▶ [Your goal] The answer must be one number: how many lines in the data below include the string "agent".

▶ [Source material]
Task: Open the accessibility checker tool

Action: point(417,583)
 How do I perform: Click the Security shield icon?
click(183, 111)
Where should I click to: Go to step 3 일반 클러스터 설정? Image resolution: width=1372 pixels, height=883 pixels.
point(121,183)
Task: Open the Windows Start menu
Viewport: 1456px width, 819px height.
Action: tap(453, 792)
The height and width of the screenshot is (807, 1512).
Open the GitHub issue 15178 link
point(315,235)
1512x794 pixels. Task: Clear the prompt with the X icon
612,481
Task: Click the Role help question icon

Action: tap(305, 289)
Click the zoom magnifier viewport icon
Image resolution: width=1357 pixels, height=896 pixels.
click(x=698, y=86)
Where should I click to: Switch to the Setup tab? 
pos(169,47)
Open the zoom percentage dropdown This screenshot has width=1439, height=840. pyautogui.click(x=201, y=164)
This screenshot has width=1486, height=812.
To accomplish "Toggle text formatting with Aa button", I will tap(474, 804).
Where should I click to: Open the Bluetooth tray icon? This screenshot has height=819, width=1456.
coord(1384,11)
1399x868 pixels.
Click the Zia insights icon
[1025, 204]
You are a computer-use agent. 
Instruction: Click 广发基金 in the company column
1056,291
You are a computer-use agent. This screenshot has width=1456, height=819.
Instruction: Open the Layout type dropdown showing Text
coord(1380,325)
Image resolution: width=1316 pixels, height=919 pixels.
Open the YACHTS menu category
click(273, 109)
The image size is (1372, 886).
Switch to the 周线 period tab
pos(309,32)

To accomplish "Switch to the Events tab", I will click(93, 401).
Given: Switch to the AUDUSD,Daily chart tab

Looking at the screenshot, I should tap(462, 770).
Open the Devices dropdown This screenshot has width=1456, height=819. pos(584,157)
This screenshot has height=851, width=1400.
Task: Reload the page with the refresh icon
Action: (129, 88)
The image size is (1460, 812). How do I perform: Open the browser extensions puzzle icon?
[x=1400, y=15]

▶ [Task output] 2